Горбатый был действительно горбатым — горбуном метра в полтора ростом. К скрюченному телу была приставлена голова джоттовского ангела — светлое лицо, грустные голубые глаза. Горбатый был сиротой, воспитывался вместе с сестрой в детдоме. На воле имел уважаемую в тюрьме, но все-таки подлую профессию «щипача» — карманника.
В СПБ Горбатый попал «за 20 копеек» — вполне буквально. Оперативникам надоело, что на определенных маршрутах автобуса в определенное время кто-то постоянно ворует кошельки, и они сделали вору подставу. Женщина-оперативница вошла в автобус с демонстративно открытой сумкой, в которой чуть ли не сверху лежал кошелек. Горбатый его прихватил — хотя и признавался, что подставу подозревал, но «жадность фраера сгубила», — после чего оперативники тут же замели Горбатого. В кошельке было ровно 20 копеек — рисковать большим ментам, видимо, не хотелось.
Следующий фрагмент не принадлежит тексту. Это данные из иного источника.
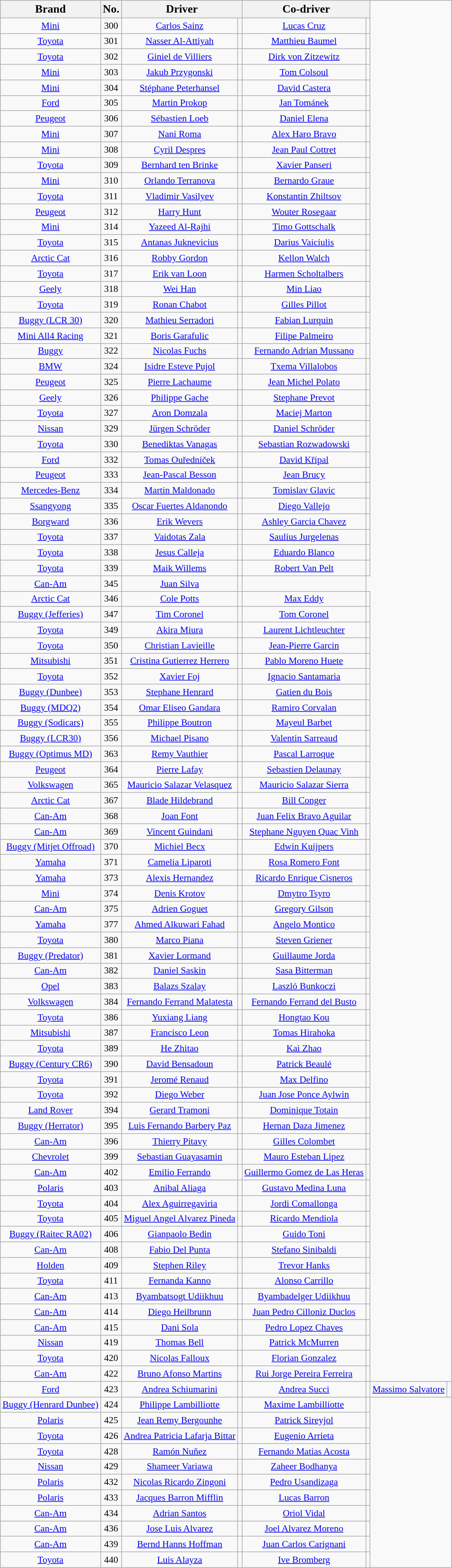
315 [111, 243]
349 [111, 630]
Thomas Bell [180, 1342]
Stefano Sinibaldi [304, 1249]
Rosa Romero Font [304, 862]
Bernhard ten Brinke [180, 165]
BMW [50, 366]
Cole Potts [180, 598]
Holden [50, 1264]
Mauro Esteban Lipez [304, 1156]
Akira Miura [180, 630]
Jose Luis Alvarez [180, 1528]
347 [111, 614]
Jean Brucy [304, 475]
Tomislav Glavic [304, 490]
Miguel Angel Alvarez Pineda [180, 1218]
Philippe Gache [180, 397]
Sasa Bitterman [304, 970]
386 [111, 1017]
Pascal Larroque [304, 754]
Xavier Lormand [180, 955]
Buggy (MDQ2) [50, 707]
Byambadelger Udiikhuu [304, 1296]
Sebastien Delaunay [304, 769]
Xavier Panseri [304, 165]
Erik van Loon [180, 273]
365 [111, 784]
Guillaume Jorda [304, 955]
Stephane Henrard [180, 691]
Oscar Fuertes Aldanondo [180, 506]
Buggy [50, 351]
Gerard Tramoni [180, 1110]
382 [111, 970]
403 [111, 1187]
304 [111, 88]
Timo Gottschalk [304, 227]
Yuxiang Liang [180, 1017]
Gregory Gilson [304, 908]
429 [111, 1466]
Bernardo Graue [304, 181]
306 [111, 119]
Daniel Elena [304, 119]
Gustavo Medina Luna [304, 1187]
355 [111, 722]
432 [111, 1481]
Buggy (Dunbee) [50, 691]
Stéphane Peterhansel [180, 88]
No. [111, 9]
302 [111, 57]
Laurent Lichtleuchter [304, 630]
Konstantin Zhiltsov [304, 196]
Lucas Barron [304, 1497]
David Bensadoun [180, 1063]
Angelo Montico [304, 924]
399 [111, 1156]
Juan Pedro Cilloniz Duclos [304, 1311]
Byambatsogt Udiikhuu [180, 1296]
Robert Van Pelt [304, 568]
Juan Felix Bravo Aguilar [304, 815]
Ricardo Mendiola [304, 1218]
381 [111, 955]
Buggy (Sodicars) [50, 722]
Hongtao Kou [304, 1017]
Patrick McMurren [304, 1342]
Maik Willems [180, 568]
Dmytro Tsyro [304, 893]
352 [111, 676]
Jan Tománek [304, 103]
Eugenio Arrieta [304, 1435]
Martin Prokop [180, 103]
394 [111, 1110]
Xavier Foj [180, 676]
Laszló Bunkoczi [304, 986]
338 [111, 552]
Mayeul Barbet [304, 722]
363 [111, 754]
Patrick Beaulé [304, 1063]
Patrick Sireyjol [304, 1419]
367 [111, 800]
Ronan Chabot [180, 305]
375 [111, 908]
Erik Wevers [180, 521]
Jean Michel Polato [304, 382]
Andrea Succi [304, 1388]
391 [111, 1079]
Carlos Sainz [180, 26]
Gilles Colombet [304, 1140]
Buggy (Optimus MD) [50, 754]
322 [111, 351]
419 [111, 1342]
301 [111, 41]
305 [111, 103]
Oriol Vidal [304, 1512]
420 [111, 1357]
Txema Villalobos [304, 366]
Massimo Salvatore [409, 1388]
350 [111, 645]
Valentin Sarreaud [304, 738]
Diego Heilbrunn [180, 1311]
Vladimir Vasilyev [180, 196]
Rui Jorge Pereira Ferreira [304, 1373]
Denis Krotov [180, 893]
Pedro Usandizaga [304, 1481]
Sébastien Loeb [180, 119]
Gatien du Bois [304, 691]
Mini All4 Racing [50, 336]
Trevor Hanks [304, 1264]
Nasser Al-Attiyah [180, 41]
Saulius Jurgelenas [304, 537]
Fernando Matias Acosta [304, 1450]
Jesus Calleja [180, 552]
300 [111, 26]
Fernando Ferrand Malatesta [180, 1001]
Christian Lavieille [180, 645]
Jordi Comallonga [304, 1203]
Nicolas Ricardo Zingoni [180, 1481]
Buggy (Century CR6) [50, 1063]
Vaidotas Zala [180, 537]
408 [111, 1249]
Dirk von Zitzewitz [304, 57]
314 [111, 227]
368 [111, 815]
374 [111, 893]
327 [111, 413]
405 [111, 1218]
426 [111, 1435]
440 [111, 1559]
326 [111, 397]
439 [111, 1543]
Andrea Schiumarini [180, 1388]
Luis Fernando Barbery Paz [180, 1125]
Mercedes-Benz [50, 490]
Ramón Nuñez [180, 1450]
Jakub Przygonski [180, 72]
Borgward [50, 521]
Blade Hildebrand [180, 800]
Daniel Saskin [180, 970]
Vincent Guindani [180, 831]
Chevrolet [50, 1156]
Opel [50, 986]
414 [111, 1311]
428 [111, 1450]
Max Delfino [304, 1079]
Mathieu Serradori [180, 320]
Diego Weber [180, 1094]
Juan Silva [180, 583]
Maciej Marton [304, 413]
307 [111, 134]
Steven Griener [304, 939]
Buggy (LCR 30) [50, 320]
Edwin Kuijpers [304, 846]
310 [111, 181]
Cyril Despres [180, 150]
Jean-Pierre Garcin [304, 645]
325 [111, 382]
Jean-Pascal Besson [180, 475]
317 [111, 273]
389 [111, 1048]
Juan Carlos Carignani [304, 1543]
Fernanda Kanno [180, 1280]
Eduardo Blanco [304, 552]
Wei Han [180, 289]
Yazeed Al-Rajhi [180, 227]
Sebastian Guayasamin [180, 1156]
316 [111, 258]
392 [111, 1094]
Joan Font [180, 815]
303 [111, 72]
Pedro Lopez Chaves [304, 1326]
Adrian Santos [180, 1512]
395 [111, 1125]
Fernando Ferrand del Busto [304, 1001]
409 [111, 1264]
Hernan Daza Jimenez [304, 1125]
Pierre Lafay [180, 769]
Omar Eliseo Gandara [180, 707]
Adrien Goguet [180, 908]
Tomas Hirahoka [304, 1032]
Pierre Lachaume [180, 382]
Remy Vauthier [180, 754]
Buggy (Herrator) [50, 1125]
423 [111, 1388]
Ramiro Corvalan [304, 707]
308 [111, 150]
321 [111, 336]
404 [111, 1203]
324 [111, 366]
Thierry Pitavy [180, 1140]
Ahmed Alkuwari Fahad [180, 924]
Benediktas Vanagas [180, 444]
384 [111, 1001]
Marco Piana [180, 939]
Nani Roma [180, 134]
Land Rover [50, 1110]
422 [111, 1373]
Dominique Totain [304, 1110]
Jürgen Schröder [180, 429]
318 [111, 289]
334 [111, 490]
Tomas Ouředníček [180, 459]
Driver [182, 9]
Tom Colsoul [304, 72]
Ignacio Santamaria [304, 676]
Balazs Szalay [180, 986]
Bernd Hanns Hoffman [180, 1543]
413 [111, 1296]
Stephen Riley [180, 1264]
Antanas Juknevicius [180, 243]
Tim Coronel [180, 614]
Buggy (Predator) [50, 955]
Bill Conger [304, 800]
Isidre Esteve Pujol [180, 366]
Alonso Carrillo [304, 1280]
370 [111, 846]
Juan Jose Ponce Aylwin [304, 1094]
Philippe Boutron [180, 722]
Bruno Afonso Martins [180, 1373]
Lucas Cruz [304, 26]
329 [111, 429]
311 [111, 196]
332 [111, 459]
373 [111, 877]
Michiel Becx [180, 846]
Guido Toni [304, 1233]
Orlando Terranova [180, 181]
Buggy (Raitec RA02) [50, 1233]
Harry Hunt [180, 212]
320 [111, 320]
411 [111, 1280]
312 [111, 212]
434 [111, 1512]
Guillermo Gomez de Las Heras [304, 1172]
Michael Pisano [180, 738]
425 [111, 1419]
Harmen Scholtalbers [304, 273]
Filipe Palmeiro [304, 336]
Tom Coronel [304, 614]
Alex Haro Bravo [304, 134]
Max Eddy [304, 598]
351 [111, 661]
Giniel de Villiers [180, 57]
Kai Zhao [304, 1048]
Pablo Moreno Huete [304, 661]
Jeromé Renaud [180, 1079]
Min Liao [304, 289]
Daniel Schröder [304, 429]
387 [111, 1032]
Buggy (Jefferies) [50, 614]
Fabio Del Punta [180, 1249]
Maxime Lambilliotte [304, 1404]
Buggy (Henrard Dunbee) [50, 1404]
Francisco Leon [180, 1032]
Jean Paul Cottret [304, 150]
Sebastian Rozwadowski [304, 444]
Brand [50, 9]
415 [111, 1326]
Ashley Garcia Chavez [304, 521]
Darius Vaiciulis [304, 243]
Martin Maldonado [180, 490]
Camelia Liparoti [180, 862]
406 [111, 1233]
377 [111, 924]
Florian Gonzalez [304, 1357]
369 [111, 831]
Mauricio Salazar Sierra [304, 784]
David Křípal [304, 459]
Matthieu Baumel [304, 41]
Fabian Lurquin [304, 320]
353 [111, 691]
Boris Garafulic [180, 336]
Ssangyong [50, 506]
356 [111, 738]
Buggy (Mitjet Offroad) [50, 846]
Emilio Ferrando [180, 1172]
Fernando Adrian Mussano [304, 351]
333 [111, 475]
Robby Gordon [180, 258]
Stephane Prevot [304, 397]
Ive Bromberg [304, 1559]
390 [111, 1063]
Cristina Gutierrez Herrero [180, 661]
Luis Alayza [180, 1559]
Diego Vallejo [304, 506]
Gianpaolo Bedin [180, 1233]
Nicolas Fuchs [180, 351]
Nicolas Falloux [180, 1357]
Alex Aguirregaviria [180, 1203]
Ricardo Enrique Cisneros [304, 877]
339 [111, 568]
He Zhitao [180, 1048]
Buggy (LCR30) [50, 738]
Joel Alvarez Moreno [304, 1528]
Jacques Barron Mifflin [180, 1497]
380 [111, 939]
David Castera [304, 88]
Wouter Rosegaar [304, 212]
335 [111, 506]
424 [111, 1404]
Stephane Nguyen Quac Vinh [304, 831]
Zaheer Bodhanya [304, 1466]
336 [111, 521]
433 [111, 1497]
371 [111, 862]
436 [111, 1528]
Andrea Patricia Lafarja Bittar [180, 1435]
346 [111, 598]
364 [111, 769]
Shameer Variawa [180, 1466]
345 [111, 583]
337 [111, 537]
330 [111, 444]
309 [111, 165]
Co-driver [306, 9]
396 [111, 1140]
Kellon Walch [304, 258]
Dani Sola [180, 1326]
Aron Domzala [180, 413]
Jean Remy Bergounhe [180, 1419]
Mauricio Salazar Velasquez [180, 784]
402 [111, 1172]
Alexis Hernandez [180, 877]
383 [111, 986]
Anibal Aliaga [180, 1187]
319 [111, 305]
Gilles Pillot [304, 305]
354 [111, 707]
Philippe Lambilliotte [180, 1404]
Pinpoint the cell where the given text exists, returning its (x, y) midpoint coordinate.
Это был уже пятый арест Горбатого, но вместо зоны особого режима его отправили в СПБ.
Горбатый был явный психопат, хотя взрывался и нечасто — сейчас же его понесло. Совершенно не по делу он начал хамить зэкам, санитарам и даже огрызался на медсестер.
На самом деле в поведении Горбатого была своя логика, которую он вряд ли и сам сознавал. Все зэки скулили: «На волю! На волю!» — в действительности многие боялись этой воли больше тюрьмы.